Chilean politician (1931–2018)

Silvio Rodríguez Villalobos (15 May 1931 – 7 September 2018) was a Chilean lawyer and politician who served as deputy.

==Biography==
He was born in Talca on May 15, 1931, the son of José María Rodríguez Gutiérrez and Carmen Villalobos Alcántara. He died in Santiago, Chile, on November 7, 2018, from cancer.

He married María Teresa Abásolo Martínez, with whom he had four children.

Between 1937 and 1947, he studied at the Liceo de Hombres de Talca. After completing his secondary education, in 1948 he entered the Law School of the University of Chile, graduating in 1952.

During his youth, he was a member of the local basketball team, serving as captain for nearly a decade. He competed at the national level and became champion of the central zone. He also played for Deportivo Español for several years.

==Political career==
In the 1967 municipal elections, he was elected councilman (regidor) of Talca, representing the National Party (PN), serving until 1969.

In the 1969 parliamentary elections, he was elected deputy for the Twelfth Departmental Grouping, corresponding to Talca, Lontué, and Curepto, for the 1969–1973 term.
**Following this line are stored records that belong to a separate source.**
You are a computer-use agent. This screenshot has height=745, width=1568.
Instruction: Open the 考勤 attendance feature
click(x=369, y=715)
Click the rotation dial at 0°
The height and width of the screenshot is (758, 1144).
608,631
He sat on the Permanent Committees of Economy and Trade; Labor and Social Security; and Mining. He was also a member of the National Party's parliamentary committee between 1969 and 1970.

In the 1973 parliamentary elections, he was re-elected deputy for the same Departmental Grouping, for the 1973–1977 term. He was a member of the Permanent Committee on Finance. The military coup of September 11, 1973, brought his term to an early end with the dissolution of the National Congress.

In the 1989 parliamentary elections, he ran for senator for the Maule Region but was not elected. As of June 2011, he served as director of the Talca Chamber of Commerce A.G. for the 2010–2012 term.